The mitigation for the erratum consists of two steps and requires cooperation from both software and firmware.

  1. “Hide” the fact that the CPU announces automatic cache coherency by setting the DIC bit to 0, signaling to user-space programs that software intervention is required to have data to instruction cache coherency. Let’s look at how this is done in the Linux kernel.

    Access to the CTR_EL0 register is trapped if the CPU is affected by the erratum (arch/arm64/kernel/cpu_errata.c):

    /* ... or if the system is affected by an erratum */
if (cap->capability == ARM64_WORKAROUND_1542419)
       enable_uct_trap = true;

    In the trap handler, the DIC bit is “hidden” by setting it to 0, and the instruction cache line size is increased so that fewer ic ivau instructions are executed (arch/arm64/kernel/traps.c):

    if (cpus_have_final_cap(ARM64_WORKAROUND_1542419)) {
    /* Hide DIC so that we can trap the unnecessary maintenance...*/
    val &= ~BIT(CTR_EL0_DIC_SHIFT);

    /* ... and fake IminLine to reduce the number of traps. */
    val &= ~CTR_EL0_IminLine_MASK;
    val |= (PAGE_SHIFT - 2) & CTR_EL0_IminLine_MASK;
}

  2. In firmware, trap the ic ivau instruction to perform a much more complete (and expensive) instruction cleanse. Firmware implementations are vendor-specific, but ARM has provided a fix to TrustedFirmware that we can reference: https://github.com/ARM-software/arm-trusted-firmware/commit/8094262.

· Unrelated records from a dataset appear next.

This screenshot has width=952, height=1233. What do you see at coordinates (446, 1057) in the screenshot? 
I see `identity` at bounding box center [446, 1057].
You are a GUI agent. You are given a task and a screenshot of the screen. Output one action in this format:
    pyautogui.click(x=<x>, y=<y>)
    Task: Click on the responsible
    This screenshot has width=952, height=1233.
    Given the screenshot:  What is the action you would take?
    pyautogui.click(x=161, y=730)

    Instead of executing ic ivau, the trap handler performs a global TLB invalidation with the tlbi vae3is, xzr instruction.

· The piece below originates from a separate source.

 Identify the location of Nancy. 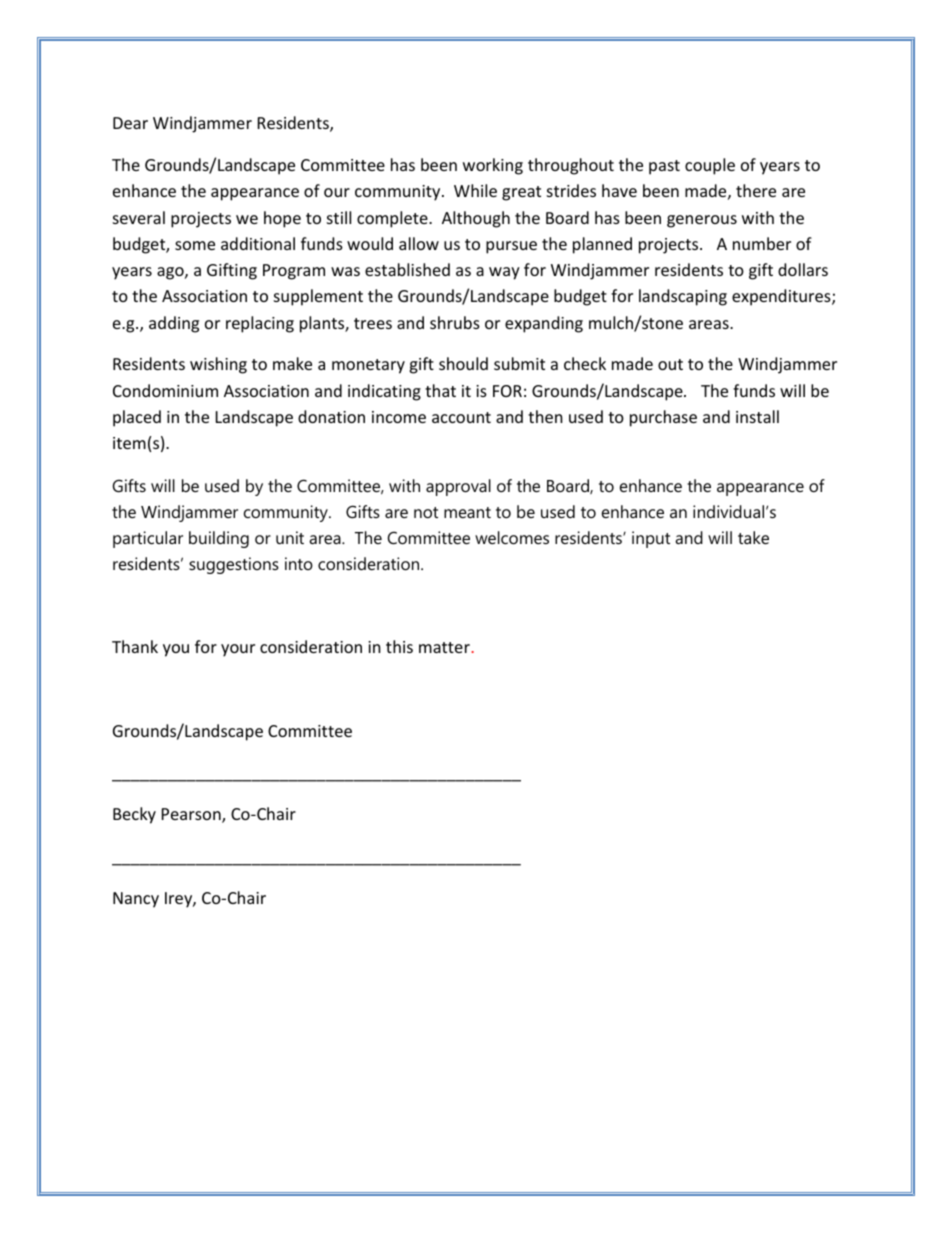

    func neoverse_n1_errata_ic_trap_handler
    cmp   x1, #NEOVERSE_N1_EC_IC_TRAP
    b.ne  1f
    tlbi  vae3is, xzr
    dsb   sy

    As mentioned earlier, instruction cache coherency is handled in hardware on Neoverse N1 (DIC bit set to 1). However, due to the erratum, stale instruction fetch state can still survive across isb execution. ic ivau is normally unnecessary on this CPU, and even if you try to use it, it does not address the issue. To solve this, we have to resort to a much bigger hammer: tlbi vae3is, which forces the CPU to refetch instructions from a clean slate.

If you’re interested in knowing how a bug like this might affect performance in real-world applications, I recommend the blog post “It’s Never a Hardware Bug, Until it is.” by Charles Connell, which details how this bug affects Java performance negatively.

Conclusion and Summary

Coming back to bfjit: adding a call to __builtin___clear_cache() before installing a compiled method solves the SIGILL issue we observed earlier in the post. The instructions that were written to memory are now visible to the CPU when instructions are fetched from coherent data and instruction caches.

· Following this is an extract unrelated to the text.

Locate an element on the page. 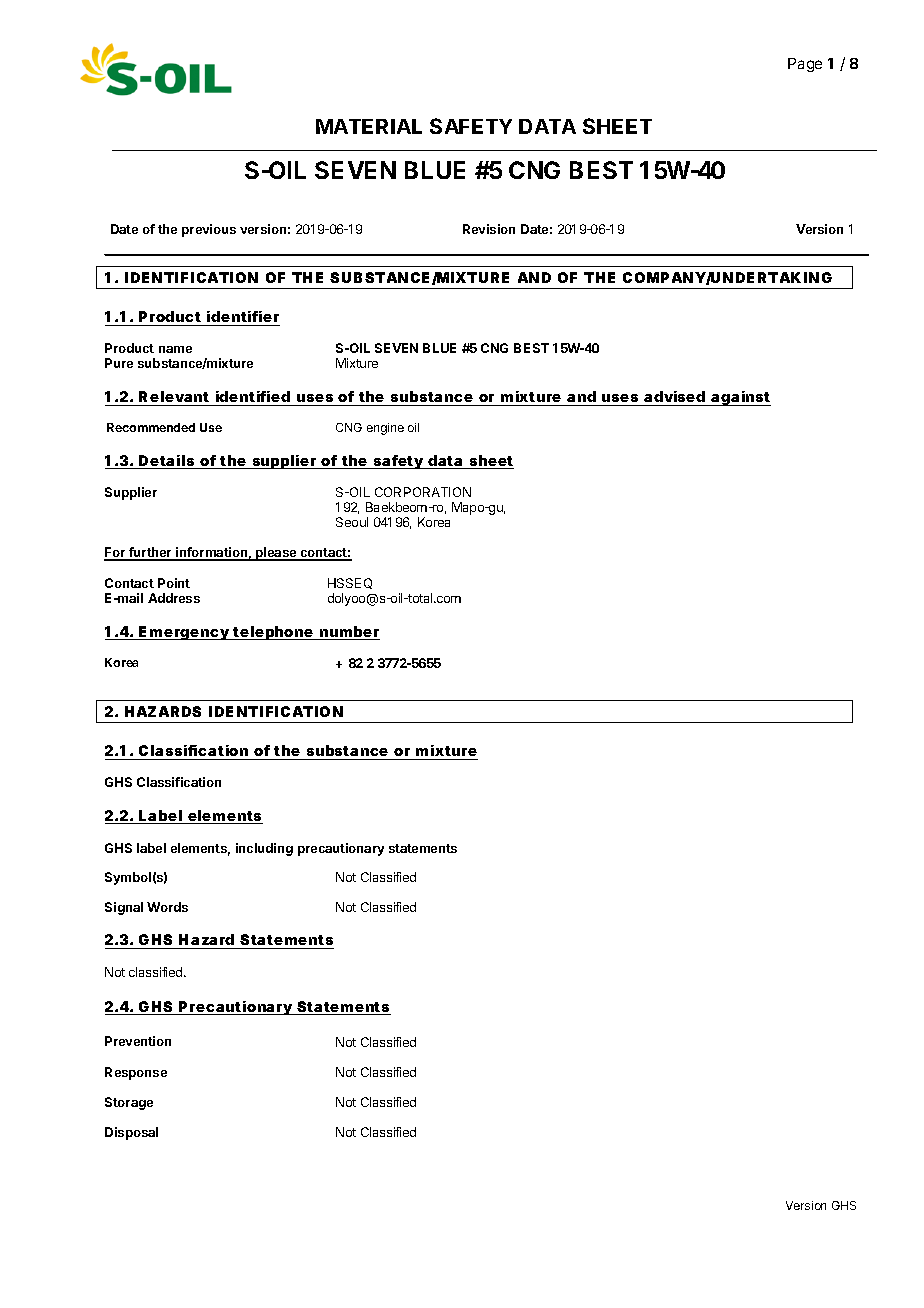 The height and width of the page is (1308, 924). CORPORATION is located at coordinates (423, 492).
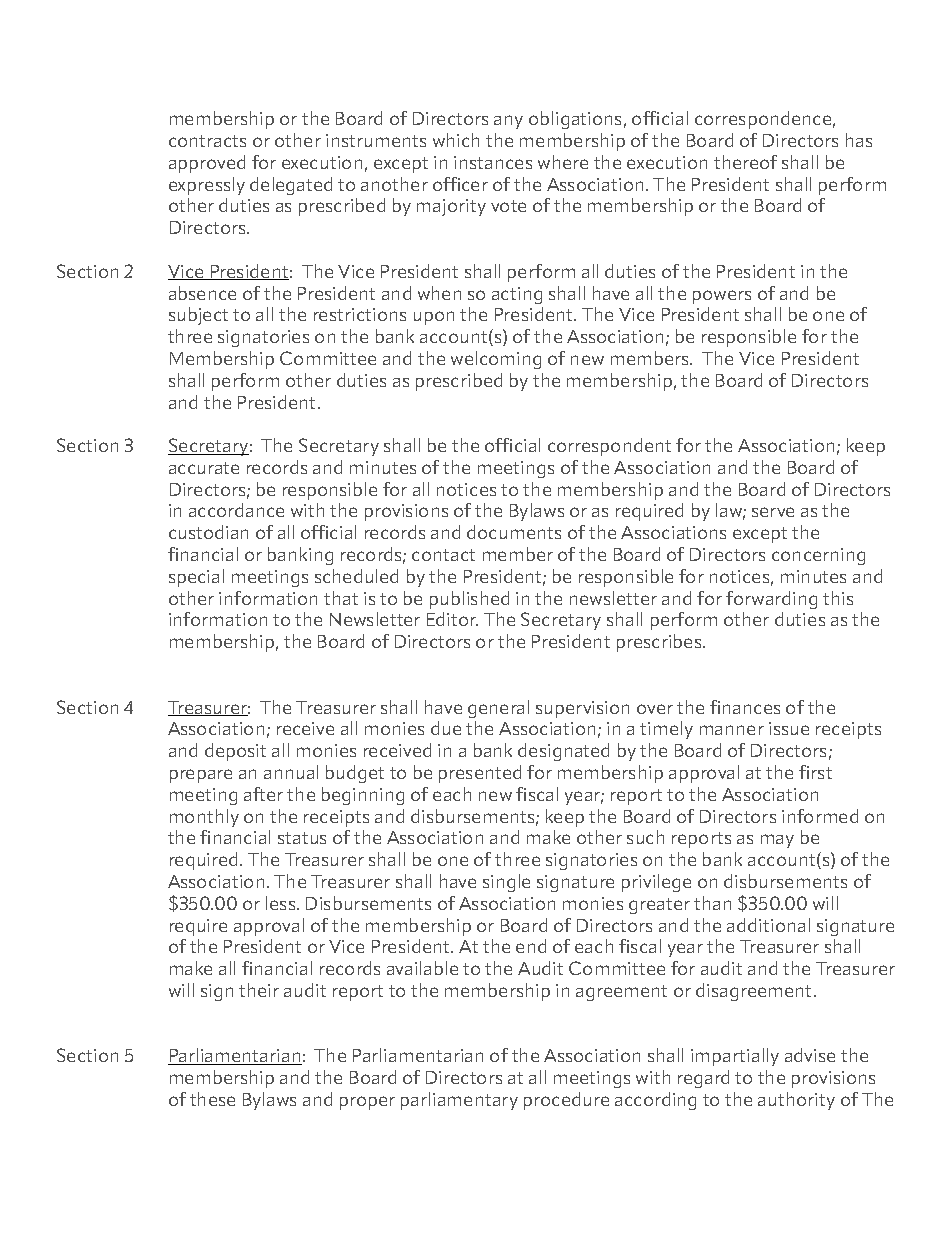 This page has width=952, height=1233. Describe the element at coordinates (777, 841) in the page. I see `may` at that location.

We’ve learned that on AArch64, JIT compilers must explicitly synchronize data and instruction caches. This requires a bit of work if you want to do it step-by-step yourself, but using GCC’s __builtin___clear_cache() is a portable and easy alternative.

This investigation opened up a real rabbit hole for me; investigating and learning more about caches and cache coherency has been really fun. Personally, caches have always been somewhat abstract, and getting hands-on experience in how caches work has been very valuable. It’s also exciting to learn more about how my own hardware works, especially since I can test things out and see differences across platforms and architectures.

I must admit that cache coherency is a tricky subject, and one that is not immediately obvious as the culprit when encountering an illegal instruction signal. Now that we’re at the end, I hope that you’ve learned something new or drawn a connection that you wouldn’t have otherwise. Thank you for reading and I hope you found this deep dive as interesting as I did!